*Your assignment:*
Look in the data below for the line that contains "The width and". Copy that line and the remaining lines exactly.

*Task data:*

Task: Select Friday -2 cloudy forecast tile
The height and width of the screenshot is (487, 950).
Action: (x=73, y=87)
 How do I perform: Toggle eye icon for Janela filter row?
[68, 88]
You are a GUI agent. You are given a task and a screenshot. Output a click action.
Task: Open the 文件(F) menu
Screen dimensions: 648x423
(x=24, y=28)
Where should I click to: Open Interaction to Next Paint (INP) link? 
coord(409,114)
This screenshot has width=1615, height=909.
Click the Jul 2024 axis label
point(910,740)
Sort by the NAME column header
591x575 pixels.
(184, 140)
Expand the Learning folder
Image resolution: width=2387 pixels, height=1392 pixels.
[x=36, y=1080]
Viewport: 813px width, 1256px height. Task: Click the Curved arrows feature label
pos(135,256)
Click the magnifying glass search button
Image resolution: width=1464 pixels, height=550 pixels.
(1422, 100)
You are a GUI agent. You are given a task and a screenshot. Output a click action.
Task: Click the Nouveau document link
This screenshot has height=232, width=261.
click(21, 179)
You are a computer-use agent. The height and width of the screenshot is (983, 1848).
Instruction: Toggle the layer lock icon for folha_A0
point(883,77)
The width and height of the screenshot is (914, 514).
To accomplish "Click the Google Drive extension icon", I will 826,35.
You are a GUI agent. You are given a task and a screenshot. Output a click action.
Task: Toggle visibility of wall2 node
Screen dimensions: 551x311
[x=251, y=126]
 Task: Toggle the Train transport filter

*Answer space:*
The width and height of the screenshot is (914, 514).
To accomplish "Click the Google Drive extension icon", I will 826,35.
You are a GUI agent. You are given a task and a screenshot. Output a click action.
Task: Toggle visibility of wall2 node
Screen dimensions: 551x311
[x=251, y=126]
 Task: Toggle the Train transport filter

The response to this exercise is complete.